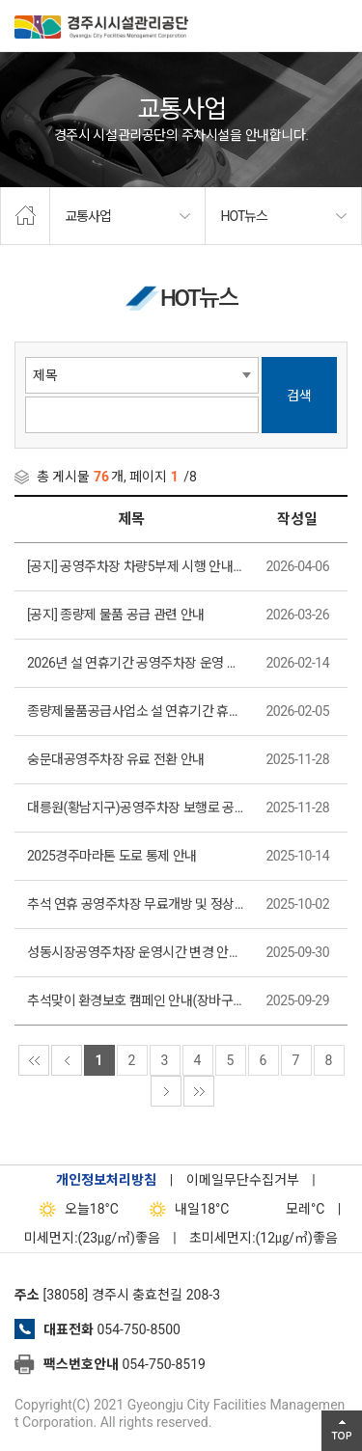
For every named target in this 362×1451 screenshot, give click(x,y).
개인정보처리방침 (106, 1180)
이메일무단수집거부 (242, 1180)
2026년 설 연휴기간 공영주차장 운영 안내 (136, 663)
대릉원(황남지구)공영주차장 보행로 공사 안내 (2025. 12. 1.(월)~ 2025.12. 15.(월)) (136, 807)
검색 (299, 395)
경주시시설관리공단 (101, 29)
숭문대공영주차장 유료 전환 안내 (116, 759)
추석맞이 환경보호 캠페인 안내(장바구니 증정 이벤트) (136, 1000)
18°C (75, 1209)
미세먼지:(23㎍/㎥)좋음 (92, 1238)
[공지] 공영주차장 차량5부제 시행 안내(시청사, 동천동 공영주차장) (136, 566)
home (25, 216)
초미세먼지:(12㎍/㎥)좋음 (263, 1238)
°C (288, 1209)
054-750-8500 (138, 1329)
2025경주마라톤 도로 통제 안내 (112, 855)
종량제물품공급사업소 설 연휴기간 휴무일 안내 (136, 711)
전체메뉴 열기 (338, 24)
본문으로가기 (43, 0)
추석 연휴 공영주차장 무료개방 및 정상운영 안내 (136, 904)
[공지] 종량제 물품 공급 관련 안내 (116, 614)
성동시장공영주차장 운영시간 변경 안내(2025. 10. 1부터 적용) (136, 952)
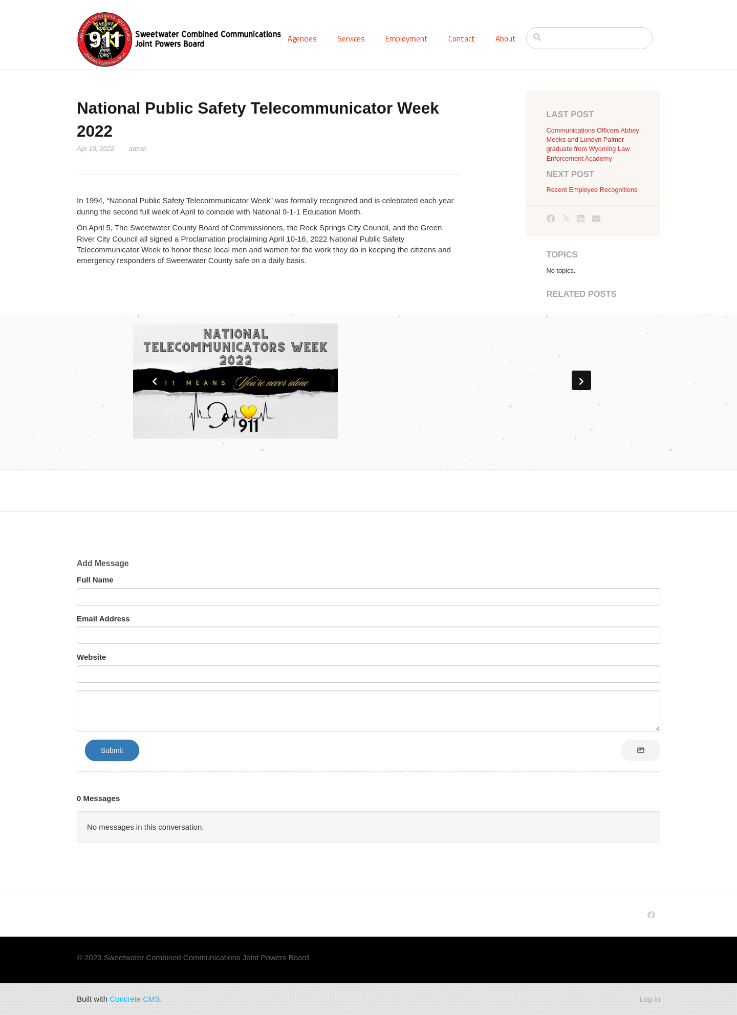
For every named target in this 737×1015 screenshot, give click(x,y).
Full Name (95, 579)
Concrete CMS (135, 999)
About (505, 39)
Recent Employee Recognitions (592, 189)
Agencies (302, 39)
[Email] (596, 218)
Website (91, 657)
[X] (566, 218)
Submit (112, 750)
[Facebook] (551, 218)
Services (351, 39)
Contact (461, 39)
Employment (406, 39)
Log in (649, 999)
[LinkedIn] (580, 218)
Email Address (103, 618)
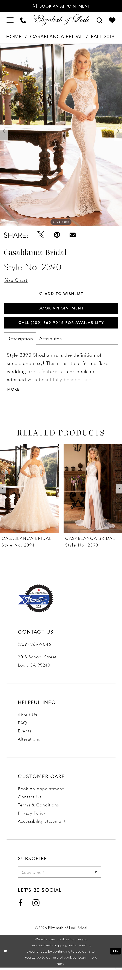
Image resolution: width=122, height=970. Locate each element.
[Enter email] (61, 874)
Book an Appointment (41, 791)
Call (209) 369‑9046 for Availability (61, 324)
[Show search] (99, 20)
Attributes (50, 340)
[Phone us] (23, 20)
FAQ (22, 725)
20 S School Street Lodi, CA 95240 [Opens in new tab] (37, 663)
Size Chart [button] (16, 280)
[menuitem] (10, 20)
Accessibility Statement (42, 823)
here (60, 965)
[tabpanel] (61, 135)
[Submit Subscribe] (99, 874)
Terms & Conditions (38, 807)
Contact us (29, 799)
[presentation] (29, 490)
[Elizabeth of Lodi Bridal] (60, 20)
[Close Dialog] (5, 953)
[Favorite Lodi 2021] (43, 600)
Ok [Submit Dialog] (115, 953)
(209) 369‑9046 (34, 646)
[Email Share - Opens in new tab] (72, 234)
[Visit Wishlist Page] (112, 20)
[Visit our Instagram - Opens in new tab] (36, 905)
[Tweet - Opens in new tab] (41, 235)
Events (25, 733)
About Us (27, 717)
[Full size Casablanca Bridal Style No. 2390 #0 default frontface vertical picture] (61, 135)
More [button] (13, 391)
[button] (10, 20)
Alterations (29, 741)
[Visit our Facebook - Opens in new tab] (20, 905)
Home (14, 36)
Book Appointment (61, 309)
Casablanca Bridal (56, 36)
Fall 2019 (102, 36)
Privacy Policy (31, 815)
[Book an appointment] (61, 6)
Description (20, 340)
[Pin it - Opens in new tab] (57, 235)
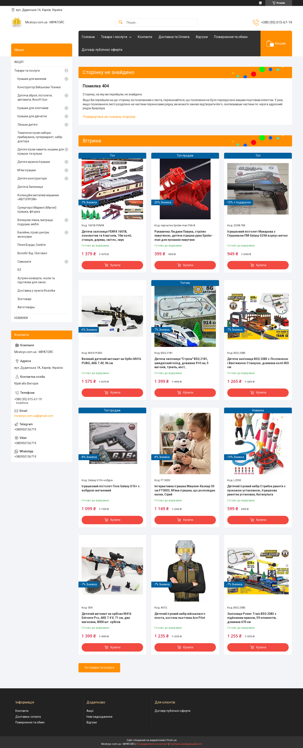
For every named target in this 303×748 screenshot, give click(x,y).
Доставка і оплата (28, 716)
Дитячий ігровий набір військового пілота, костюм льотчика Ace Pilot (179, 616)
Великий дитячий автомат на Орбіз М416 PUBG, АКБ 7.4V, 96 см (111, 361)
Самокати (24, 261)
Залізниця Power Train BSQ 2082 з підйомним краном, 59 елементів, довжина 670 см (251, 618)
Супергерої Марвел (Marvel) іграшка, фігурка (36, 209)
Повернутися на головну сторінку (109, 117)
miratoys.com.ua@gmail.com (33, 415)
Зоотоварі (24, 299)
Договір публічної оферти (102, 50)
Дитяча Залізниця (30, 186)
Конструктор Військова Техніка (39, 87)
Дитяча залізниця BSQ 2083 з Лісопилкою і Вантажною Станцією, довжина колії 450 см (258, 363)
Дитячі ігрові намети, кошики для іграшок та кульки (40, 151)
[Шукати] (121, 22)
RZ (19, 269)
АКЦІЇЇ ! (19, 62)
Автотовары (26, 307)
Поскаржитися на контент (152, 744)
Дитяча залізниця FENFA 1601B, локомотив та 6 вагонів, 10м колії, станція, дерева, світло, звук (107, 235)
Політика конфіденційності (186, 744)
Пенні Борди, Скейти (31, 244)
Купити (115, 265)
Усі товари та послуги (99, 667)
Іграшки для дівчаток (32, 116)
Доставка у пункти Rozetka (36, 290)
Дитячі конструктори (32, 178)
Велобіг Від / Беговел (32, 253)
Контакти (145, 37)
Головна (88, 37)
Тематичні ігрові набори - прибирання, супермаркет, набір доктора (39, 137)
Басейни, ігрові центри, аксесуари (33, 234)
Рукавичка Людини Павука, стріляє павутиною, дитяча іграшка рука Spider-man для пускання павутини (183, 235)
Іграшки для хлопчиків (32, 108)
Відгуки (202, 37)
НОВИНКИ (21, 318)
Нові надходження (99, 716)
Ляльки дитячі (27, 124)
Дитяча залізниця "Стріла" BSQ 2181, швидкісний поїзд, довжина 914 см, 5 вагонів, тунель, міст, (181, 363)
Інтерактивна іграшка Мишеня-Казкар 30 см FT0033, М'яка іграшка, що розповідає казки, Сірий (184, 490)
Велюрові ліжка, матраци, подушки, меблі (35, 222)
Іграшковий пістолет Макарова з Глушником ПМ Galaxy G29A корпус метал (257, 233)
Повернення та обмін (230, 37)
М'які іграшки (26, 170)
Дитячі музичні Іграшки (33, 161)
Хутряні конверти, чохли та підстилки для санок (36, 280)
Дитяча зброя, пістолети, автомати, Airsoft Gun (34, 97)
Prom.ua (172, 740)
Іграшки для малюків (31, 78)
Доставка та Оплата (173, 37)
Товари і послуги (114, 37)
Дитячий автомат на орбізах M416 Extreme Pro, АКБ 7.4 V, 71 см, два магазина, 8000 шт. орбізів (106, 618)
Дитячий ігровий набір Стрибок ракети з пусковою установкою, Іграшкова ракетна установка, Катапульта (256, 490)
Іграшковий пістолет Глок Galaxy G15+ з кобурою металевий (111, 488)
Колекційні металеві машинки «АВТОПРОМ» (38, 197)
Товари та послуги (27, 70)
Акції (89, 710)
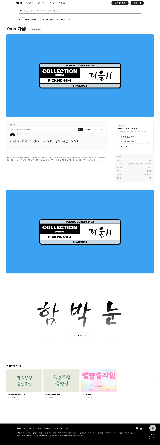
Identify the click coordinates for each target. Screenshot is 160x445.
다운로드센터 (64, 428)
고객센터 (152, 428)
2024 (57, 19)
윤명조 (27, 19)
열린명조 (33, 19)
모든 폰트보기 (30, 3)
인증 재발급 (47, 428)
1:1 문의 (152, 437)
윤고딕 (21, 19)
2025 (69, 19)
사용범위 (39, 428)
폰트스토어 (41, 3)
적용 (80, 129)
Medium (19, 135)
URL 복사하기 (36, 29)
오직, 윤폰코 (62, 3)
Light (12, 135)
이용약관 (31, 428)
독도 (39, 19)
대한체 (63, 19)
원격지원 (56, 428)
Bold (26, 135)
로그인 (137, 3)
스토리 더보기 (79, 335)
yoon (52, 19)
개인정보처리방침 (21, 428)
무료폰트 (52, 3)
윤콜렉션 (45, 19)
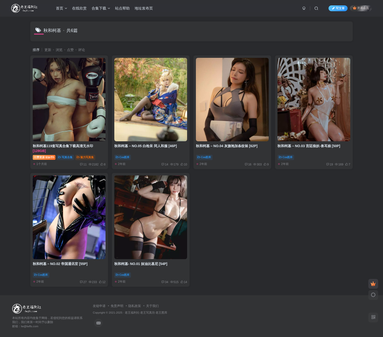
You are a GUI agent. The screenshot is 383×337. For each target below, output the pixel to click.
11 (83, 164)
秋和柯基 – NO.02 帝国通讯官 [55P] (60, 264)
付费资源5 (44, 157)
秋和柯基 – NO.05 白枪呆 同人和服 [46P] (145, 146)
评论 (81, 50)
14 (164, 164)
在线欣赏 (79, 8)
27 (83, 282)
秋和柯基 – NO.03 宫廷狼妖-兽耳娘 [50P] (308, 146)
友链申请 (99, 306)
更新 (47, 50)
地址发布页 (144, 8)
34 (164, 282)
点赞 (70, 50)
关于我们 (152, 306)
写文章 (338, 8)
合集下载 (101, 8)
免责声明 (117, 306)
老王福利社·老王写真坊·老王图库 (146, 312)
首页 (61, 8)
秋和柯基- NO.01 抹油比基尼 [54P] (140, 264)
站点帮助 (122, 8)
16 (248, 164)
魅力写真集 (85, 157)
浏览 (59, 50)
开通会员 (361, 8)
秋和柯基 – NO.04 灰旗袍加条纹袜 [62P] (226, 146)
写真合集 (65, 157)
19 (329, 164)
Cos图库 (122, 157)
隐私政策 (134, 306)
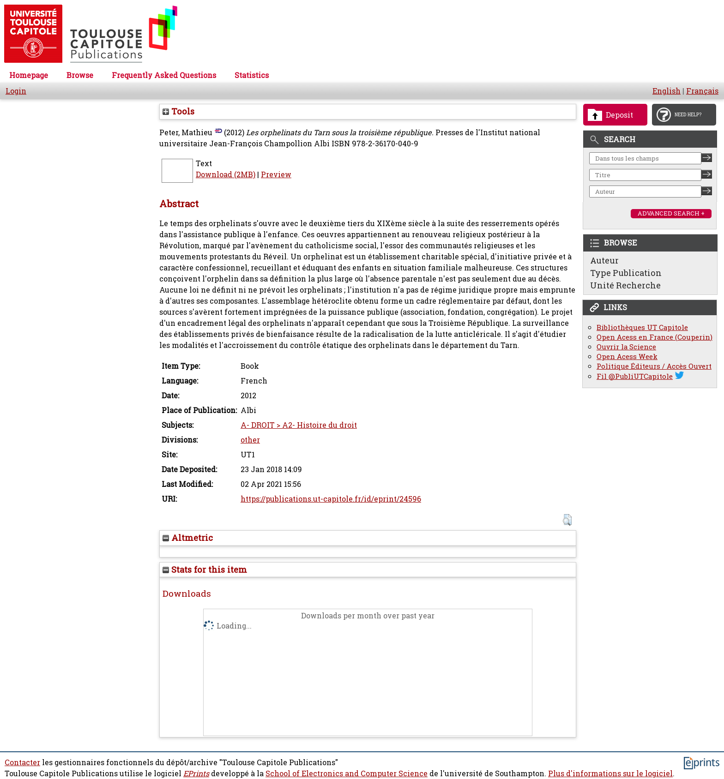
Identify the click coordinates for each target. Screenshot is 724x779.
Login (16, 91)
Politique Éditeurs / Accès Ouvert (654, 366)
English (666, 91)
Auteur (604, 260)
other (250, 440)
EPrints (196, 773)
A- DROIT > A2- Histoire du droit (299, 425)
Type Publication (626, 272)
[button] (567, 520)
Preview (276, 174)
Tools (178, 111)
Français (702, 91)
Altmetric (188, 537)
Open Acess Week (627, 356)
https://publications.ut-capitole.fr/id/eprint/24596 (331, 499)
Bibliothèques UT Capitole (642, 327)
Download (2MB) (225, 174)
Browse (79, 75)
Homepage (28, 75)
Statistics (252, 75)
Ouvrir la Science (626, 347)
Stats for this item (205, 569)
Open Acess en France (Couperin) (654, 337)
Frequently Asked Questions (164, 75)
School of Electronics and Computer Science (346, 773)
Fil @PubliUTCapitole (635, 376)
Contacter (22, 762)
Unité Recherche (625, 285)
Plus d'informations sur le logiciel (610, 773)
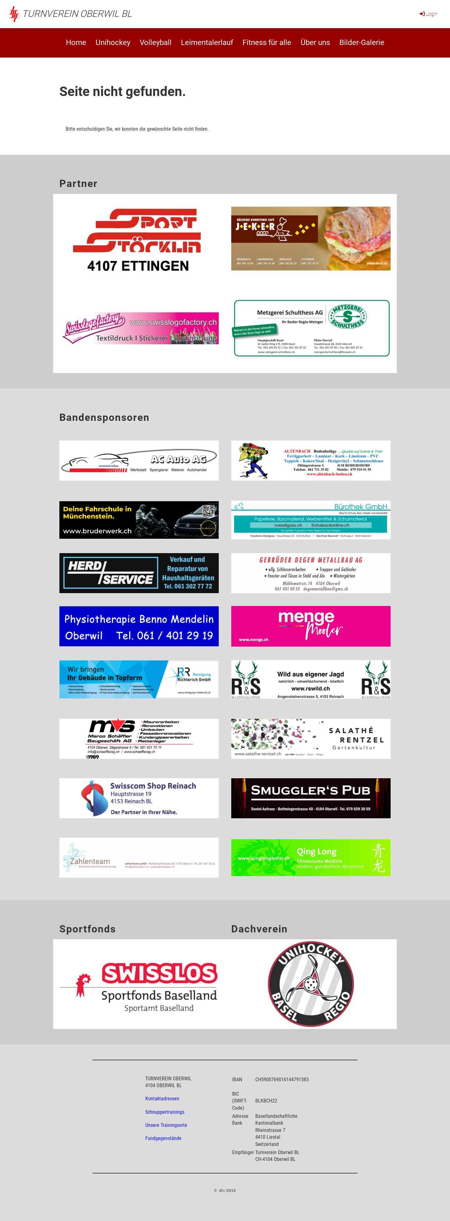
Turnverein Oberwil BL (77, 13)
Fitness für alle (266, 42)
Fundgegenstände (163, 1138)
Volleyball (156, 42)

§ **WHAT YOU ARE ASKED TO DO**
Copy the rows above word for word, starting at the first row and ending at the row that contains "Submit (112, 750)", with both included. Leave out the pictures.

§ **COMPLETE RESPONSE**
For every named target in this 362×1451 screenshot, give click(x,y).
개인정보처리방침 (106, 1180)
이메일무단수집거부 (242, 1180)
2026년 설 연휴기간 공영주차장 운영 안내 (136, 663)
대릉원(황남지구)공영주차장 보행로 공사 안내 (2025. 12. 1.(월)~ 2025.12. 15.(월)) (136, 807)
검색 (299, 395)
경주시시설관리공단 (101, 29)
숭문대공영주차장 유료 전환 안내 (116, 759)
추석맞이 환경보호 캠페인 안내(장바구니 증정 이벤트) (136, 1000)
18°C (75, 1209)
미세먼지:(23㎍/㎥)좋음 (92, 1238)
[공지] 공영주차장 차량5부제 시행 안내(시청사, 동천동 공영주차장) (136, 566)
home (25, 216)
초미세먼지:(12㎍/㎥)좋음 (263, 1238)
°C (288, 1209)
054-750-8500 (138, 1329)
2025경주마라톤 도로 통제 안내 (112, 855)
종량제물품공급사업소 설 연휴기간 휴무일 안내 (136, 711)
전체메뉴 열기 (338, 24)
본문으로가기 (43, 0)
추석 연휴 공영주차장 무료개방 및 정상운영 안내 (136, 904)
[공지] 종량제 물품 공급 관련 안내 (116, 614)
성동시장공영주차장 운영시간 변경 안내(2025. 10. 1부터 적용) (136, 952)
For every named target in this 737×1015 screenshot, give click(x,y).
Full Name (95, 579)
Concrete CMS (135, 999)
About (505, 39)
Recent Employee Recognitions (592, 189)
Agencies (302, 39)
[Email] (596, 218)
Website (91, 657)
[X] (566, 218)
Submit (112, 750)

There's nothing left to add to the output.